(Brief 1)
Answer these about the article on The Guest, one line each:
(a) Who composed the film's music?
(b) How long does the film run?
(c) At which festival did the film have its worldwide premiere?
(Brief 2)
Can you pull a passage word for word from the article on The Guest? Begin at the words "The Guest (La" and stop after "her film debut.".
(Brief 3)
Which actors appear in the starring credit of the article on The Guest? Name all of them.

(Document segment)
::::::

- Chilean theatrical release poster
- La visita
- Directed by: Mauricio López Fernández
- Written by: Mauricio López Fernández
- Produced by: Rebeca Gutiérrez Campos; Federico Sande Novo; Nicolás Grosso;
- Starring: Daniela Vega Claudia Cantero Rosa Ramírez Paulo Brunetti Carmen Barros
- Cinematography: Diego Poleri
- Music by: Alekos Vuskovic
- Production companies: Pinda Producciones Le Tiro Cine
- Release date: December 18, 2014;
- Running time: 82 minutes
- Country: Chile
- Language: Spanish

= The Guest (2014 Chilean film) =

The Guest (La visita) is a 2014 Chilean drama film written and directed by Mauricio López Fernández. The worldwide premiere was in October 2014 in competition at the Valdivia International Film Festival and later, in 2015, it was presented at the Guadalajara International Film Festival, Outfest, CinéLatino Toulouse and, also in France, at the Rencontres du Cinéma Sud-Américain, Marseille, when it won the First Prize for Best Film and Best Actress for Daniela Vega in her film debut.

::::::

(Extracted information)

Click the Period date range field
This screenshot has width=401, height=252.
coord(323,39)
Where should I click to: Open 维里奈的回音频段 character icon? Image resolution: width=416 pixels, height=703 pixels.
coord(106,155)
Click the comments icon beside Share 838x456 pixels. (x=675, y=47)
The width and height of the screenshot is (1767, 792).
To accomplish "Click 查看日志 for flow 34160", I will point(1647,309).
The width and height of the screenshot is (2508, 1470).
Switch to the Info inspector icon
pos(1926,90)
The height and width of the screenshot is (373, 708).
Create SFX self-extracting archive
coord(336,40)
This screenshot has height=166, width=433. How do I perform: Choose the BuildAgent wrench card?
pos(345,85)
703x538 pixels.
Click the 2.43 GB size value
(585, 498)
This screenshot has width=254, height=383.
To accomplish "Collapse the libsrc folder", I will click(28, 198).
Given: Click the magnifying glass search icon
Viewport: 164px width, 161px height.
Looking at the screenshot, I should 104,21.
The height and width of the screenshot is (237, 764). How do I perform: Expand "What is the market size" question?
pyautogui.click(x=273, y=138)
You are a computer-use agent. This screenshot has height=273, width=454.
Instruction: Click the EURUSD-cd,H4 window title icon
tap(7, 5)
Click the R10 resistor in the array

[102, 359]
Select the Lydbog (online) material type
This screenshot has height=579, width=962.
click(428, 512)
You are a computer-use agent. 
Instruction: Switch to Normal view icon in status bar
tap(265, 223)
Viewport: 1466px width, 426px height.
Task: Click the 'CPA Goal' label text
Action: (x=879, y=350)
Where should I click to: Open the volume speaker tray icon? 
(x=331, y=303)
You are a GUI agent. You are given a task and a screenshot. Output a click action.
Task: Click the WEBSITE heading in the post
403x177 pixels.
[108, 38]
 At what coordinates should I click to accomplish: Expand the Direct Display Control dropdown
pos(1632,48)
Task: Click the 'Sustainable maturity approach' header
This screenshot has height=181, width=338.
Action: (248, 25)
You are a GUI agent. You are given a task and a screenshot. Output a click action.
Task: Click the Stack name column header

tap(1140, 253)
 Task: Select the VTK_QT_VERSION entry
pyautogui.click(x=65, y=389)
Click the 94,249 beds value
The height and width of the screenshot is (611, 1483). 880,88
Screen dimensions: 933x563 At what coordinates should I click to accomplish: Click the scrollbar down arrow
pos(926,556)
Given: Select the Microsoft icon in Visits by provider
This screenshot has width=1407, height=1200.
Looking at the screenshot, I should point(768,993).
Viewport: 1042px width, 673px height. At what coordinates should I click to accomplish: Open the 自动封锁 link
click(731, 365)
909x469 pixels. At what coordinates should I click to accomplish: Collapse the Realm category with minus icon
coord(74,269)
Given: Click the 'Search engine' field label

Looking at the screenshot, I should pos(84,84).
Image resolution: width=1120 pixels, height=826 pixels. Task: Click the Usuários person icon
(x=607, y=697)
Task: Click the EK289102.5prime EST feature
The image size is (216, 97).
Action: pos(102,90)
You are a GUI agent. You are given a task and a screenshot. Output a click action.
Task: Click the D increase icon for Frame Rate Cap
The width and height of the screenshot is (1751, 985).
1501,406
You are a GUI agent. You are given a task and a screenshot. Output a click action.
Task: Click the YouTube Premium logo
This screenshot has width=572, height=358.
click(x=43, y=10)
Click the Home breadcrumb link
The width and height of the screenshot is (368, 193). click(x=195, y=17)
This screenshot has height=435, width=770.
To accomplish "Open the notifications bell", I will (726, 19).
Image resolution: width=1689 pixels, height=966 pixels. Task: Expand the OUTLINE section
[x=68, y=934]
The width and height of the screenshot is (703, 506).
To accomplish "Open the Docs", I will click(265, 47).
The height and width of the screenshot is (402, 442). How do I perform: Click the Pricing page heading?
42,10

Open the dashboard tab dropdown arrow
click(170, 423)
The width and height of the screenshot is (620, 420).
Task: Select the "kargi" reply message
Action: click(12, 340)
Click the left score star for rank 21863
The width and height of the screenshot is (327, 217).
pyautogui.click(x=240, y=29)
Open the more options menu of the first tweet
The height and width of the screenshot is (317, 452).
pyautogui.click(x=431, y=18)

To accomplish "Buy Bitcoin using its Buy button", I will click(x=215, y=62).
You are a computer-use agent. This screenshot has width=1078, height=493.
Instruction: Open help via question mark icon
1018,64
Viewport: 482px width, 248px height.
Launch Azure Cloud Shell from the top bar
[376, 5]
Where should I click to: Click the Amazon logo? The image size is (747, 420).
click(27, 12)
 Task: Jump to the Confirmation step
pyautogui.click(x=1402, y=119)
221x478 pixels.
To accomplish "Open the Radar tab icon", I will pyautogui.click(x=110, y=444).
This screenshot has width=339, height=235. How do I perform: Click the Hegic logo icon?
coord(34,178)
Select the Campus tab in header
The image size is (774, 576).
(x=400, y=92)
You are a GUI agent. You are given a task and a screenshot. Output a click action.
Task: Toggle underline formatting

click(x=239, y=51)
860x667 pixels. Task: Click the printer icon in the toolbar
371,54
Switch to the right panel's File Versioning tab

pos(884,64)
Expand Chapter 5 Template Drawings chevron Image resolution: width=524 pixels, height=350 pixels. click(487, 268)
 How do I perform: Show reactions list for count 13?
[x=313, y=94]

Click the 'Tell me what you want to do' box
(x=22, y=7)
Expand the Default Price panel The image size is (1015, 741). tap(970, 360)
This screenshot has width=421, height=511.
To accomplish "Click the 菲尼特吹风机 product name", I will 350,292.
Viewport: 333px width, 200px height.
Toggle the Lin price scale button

::::::

(Task output 1)
(a) Alekos Vuskovic
(b) 82 minutes
(c) The Valdivia International Film Festival

(Task output 2)
The Guest (La visita) is a 2014 Chilean drama film written and directed by Mauricio López Fernández. The worldwide premiere was in October 2014 in competition at the Valdivia International Film Festival and later, in 2015, it was presented at the Guadalajara International Film Festival, Outfest, CinéLatino Toulouse and, also in France, at the Rencontres du Cinéma Sud-Américain, Marseille, when it won the First Prize for Best Film and Best Actress for Daniela Vega in her film debut.

(Task output 3)
Daniela Vega, Claudia Cantero, Rosa Ramírez, Paulo Brunetti, Carmen Barros